While not much publicized outside Olympic sports circles, Ajan’s public image was seriously called into question in a documentary by the German public television network ARD on 5 January. In that program, titled “Secret Doping – Lord of the Lifters” – Ajan was accused of hiding some $5.5 million in IWF funds and as head of the organization, allowed lax oversight of the drug-testing of the sport’s major stars and failed to find evidence of organized doping in Thailand, which was admitted by a Thai lifter during the show.

What is all the more amazing about this is that the IWF has just escaped from being thrown off the Olympic program for Paris in 2024, and restored by the IOC in March 2019. But the IOC’s announcement also included a provision for continued monitoring:

“Should any issues be noted in this ongoing implementation [of new anti-doping procedures], these will be reported to the IOC EB for it to consider any appropriate action, including with regard to further reviewing the place of weightlifting on the Olympic programme.”

So the IWF is back in hot water and the senior member of the IOC, Canada’s Dick Pound – the first head of the World Anti-Doping Agency – told ARD that if the allegations are proven, the logical follow-up is to remove weightlifting from the Olympic program.

The timeline:

26 March 2019: IOC Executive Board confirms weightlifting as a sport for the 2024 Paris Games, subject to continued monitoring of its anti-doping efforts.

5 January 2020: ARD documentary “Secret Doping – Lord of the Lifters” airs and accuses Ajan of multiple offenses, with first-hand admissions of heretofore unknown doping of teen lifters in Thailand.

6 January 2020: The International Olympic Committee and the World Anti-Doping Agency issued statements, with the IOC calling the ARD allegations “very serious and worrying.” The IWF statement rejected the program’s assertions, including “The IWF has to express its shock and dismay at the program as it contains many insinuations, unfounded accusations and distorted information, and it categorically denies the unsubstantiated and very serious accusations made against it by the show.”

19 January 2020: ARD follows up with an added segment that includes senior IOC member Pound calling for weightlifting’s suspension from the Olympic program of the allegations made are shown to be true.

20 January 2020: An emergency meeting of the IWF Executive Board was called for 22 January, in Doha (QAT).

22 January 2020: Ajan agreed to “step aside” for 90 days while a four-person “Oversight and Integrity Commission” will hire independent experts to review the charges made by ARD.

The lessons to be learned?
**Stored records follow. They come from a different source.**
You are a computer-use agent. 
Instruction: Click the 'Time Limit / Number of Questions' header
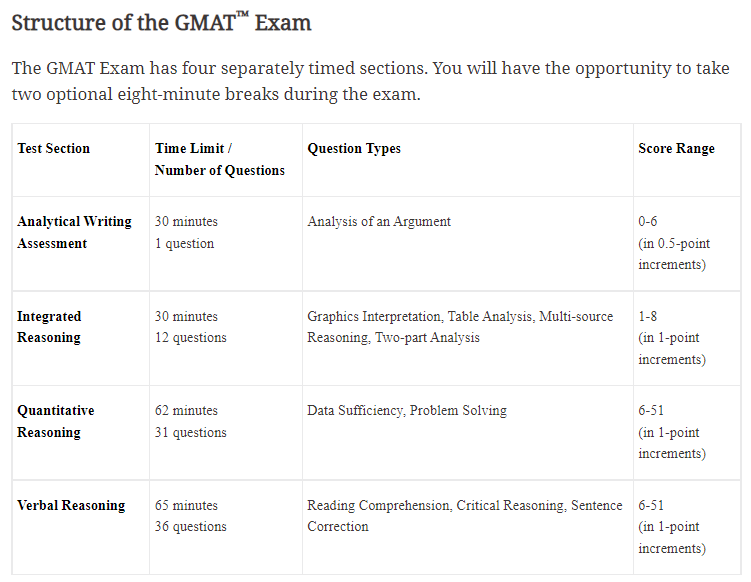220,159
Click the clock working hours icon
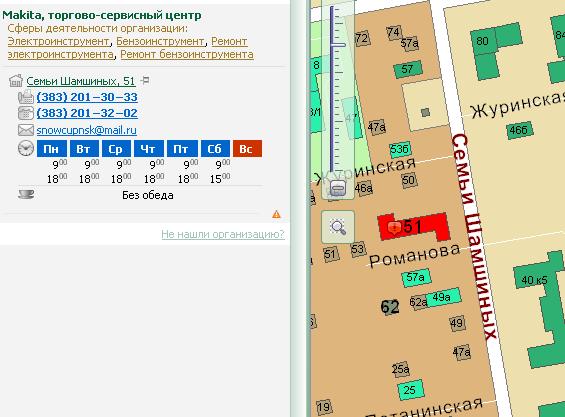Viewport: 565px width, 417px height. [x=26, y=148]
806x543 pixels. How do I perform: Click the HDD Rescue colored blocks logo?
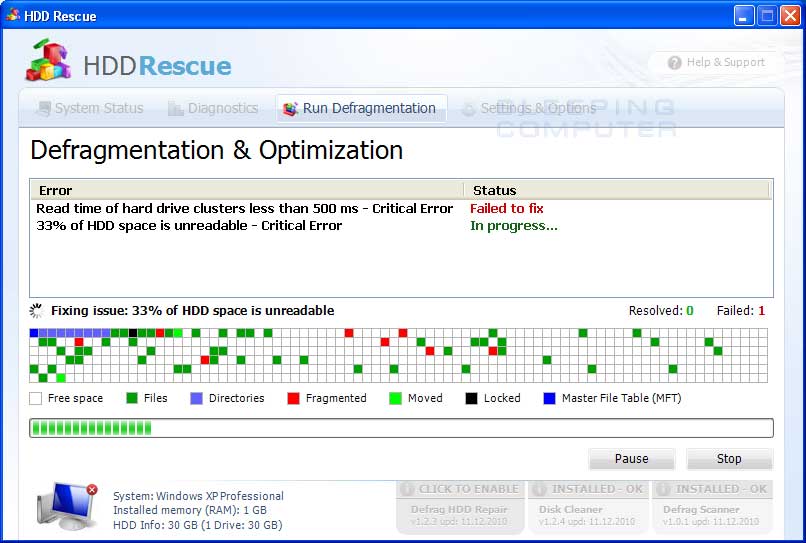(x=48, y=62)
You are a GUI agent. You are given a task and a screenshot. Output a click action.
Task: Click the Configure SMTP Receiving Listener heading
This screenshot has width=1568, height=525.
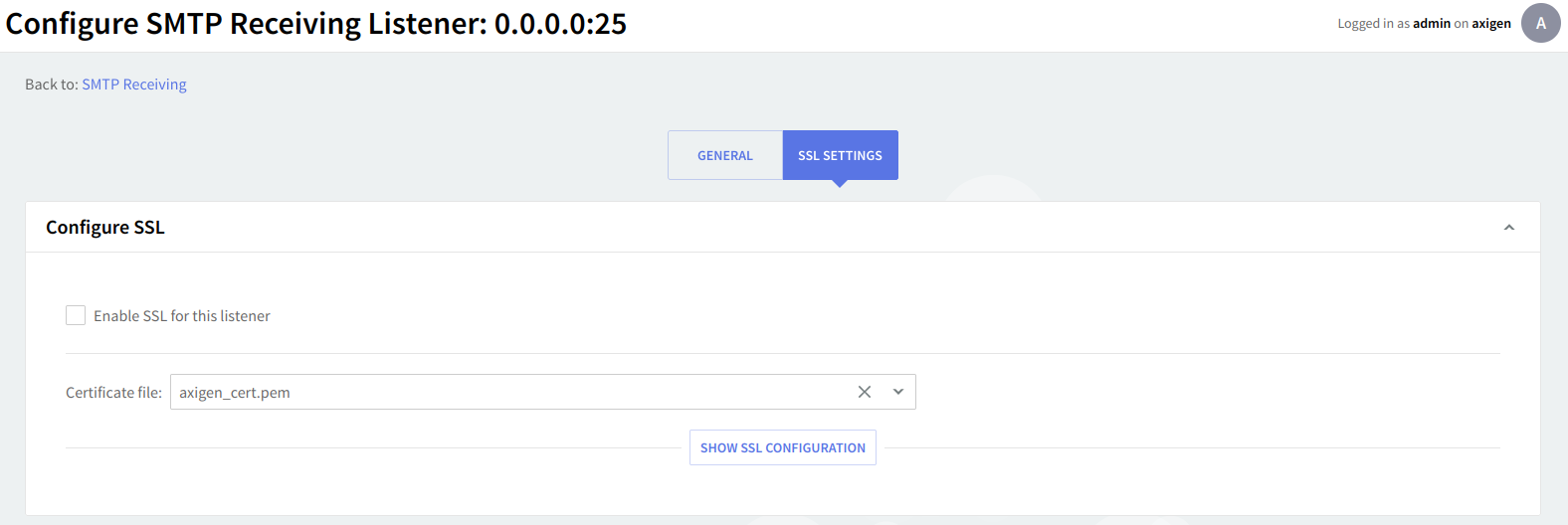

The impact of investigative journalism is still quite strong, and where money was the catalytic factor in the ongoing trial of former IAAF chief and IOC member Lamine Diack (SEN) in France, the cover-up of doping programs has been the central focus of ARD’s work with Russia in 2014 and now with the IWF.

Moreover, the speed with which the ARD allegations turned into a full-scale investigation of Ajan and IWF activities – 17 days – is remarkable and shows that even a smaller federation within the not-widely-covered Olympic Movement is hardly immune from harsh scrutiny and internal rebuke. And Ajan’s long reign has been not appreciated by some within the IWF, who have been only too happy to demand his resignation.

Equally amazing is that of all people to head the IWF during the investigative period is an American woman. It may be hard to believe today, but the U.S. was the world’s leading weightlifting power in the 1950s, but faded in the 1960s as (chemically-enhanced?) Eastern European lifters took over. Women only joined the Olympic weightlifting program in 2000 and Papandrea became an IWF Vice President only because the IWF’s rules were changed in 2016 to mandate two female members of the Executive Board (one to be a Vice President).

Papandrea is steeped in the sport, having been a longtime lifter and coach, in addition to being a full-time faculty member at Austin Community College in Texas. And even if her term as head of the IWF is brief, it’s still fairly rare these days to have an American head of an International Federation.

And Ajan? He told the Web site that he looks forward to being vindicated:

“I have no doubt that independent experts will validate my position and the IWF position. It is worth it to wait a little longer to have this validation, in a way that is compatible with the best governance.”

He may be correct, but the IWF will never be the same.